Joe had a long history of adopting his river kids and making them the best versions of themselves. He didn't suffer a fool, but he could wrestle big egos with dignity. Joe didn't search for talent, it found him and he knew what to do with it. I was hired by one of his river kids and trained by many others. He brought people together by offering a respectful and disciplined work place.
This moment of encouragement on that muggy Maysville morning was what I needed. It changed my trajectory by giving me a sure place to stand. For the next 3 years I worked countless watches with him. I learned to drive by his quotes, many of which I pass along to young Mariners I train. I also learned to temper my response to outside influence, be best prepared to work hard and how to maintain good working relationships with people I liked and those I might not like. A conversation with Joe quickly took me out of the moment and into the bigger picture.
Joe was a monolithic riverman. He started on a paddle powered towboat. His family were all river rats. He was all state in track and football. He was a leading force in the casino boat industry, standardizing safe practices and comradery amongst professionals.
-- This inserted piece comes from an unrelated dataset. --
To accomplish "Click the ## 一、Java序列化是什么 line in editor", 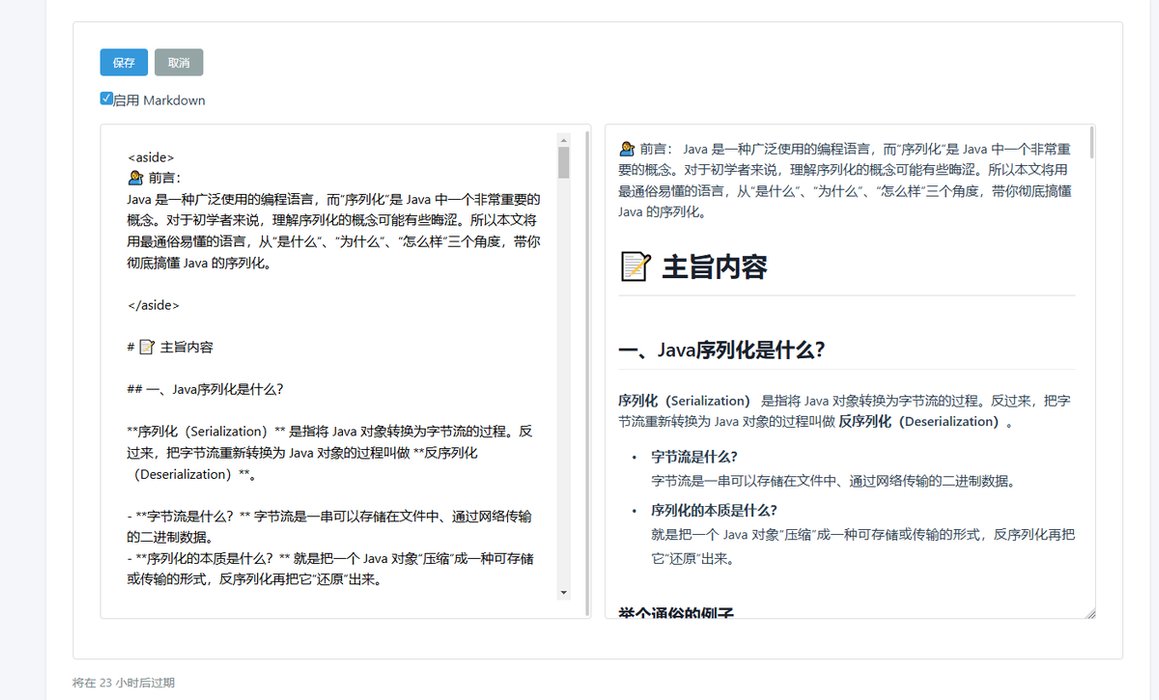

Joe had that thing, that hard to describe quality that so few have. He never referenced his resume, he never dropped a name, he never bragged one time but when Joe walked into the pilothouse you could tell the boss was on deck, and he was a humble gentleman.
Since I've been out here so many have told me how important my presence as a female pilot is for young girls to have opportunities. I have to disagree. Guys like Captain Joe are the ones who help open the door. I might make it more normal to see a woman in the wheelhouse, but mentors like Captain Joe set a standard of professionalism for those in the industry to follow which help talented outsiders find their way to fulfill their potential.
Joe passed away this morning, he left me with a connection to a time when the river was wild, before the big companies, before Radar and Rosepoint to a time when it was about river men and their boats doing a job well.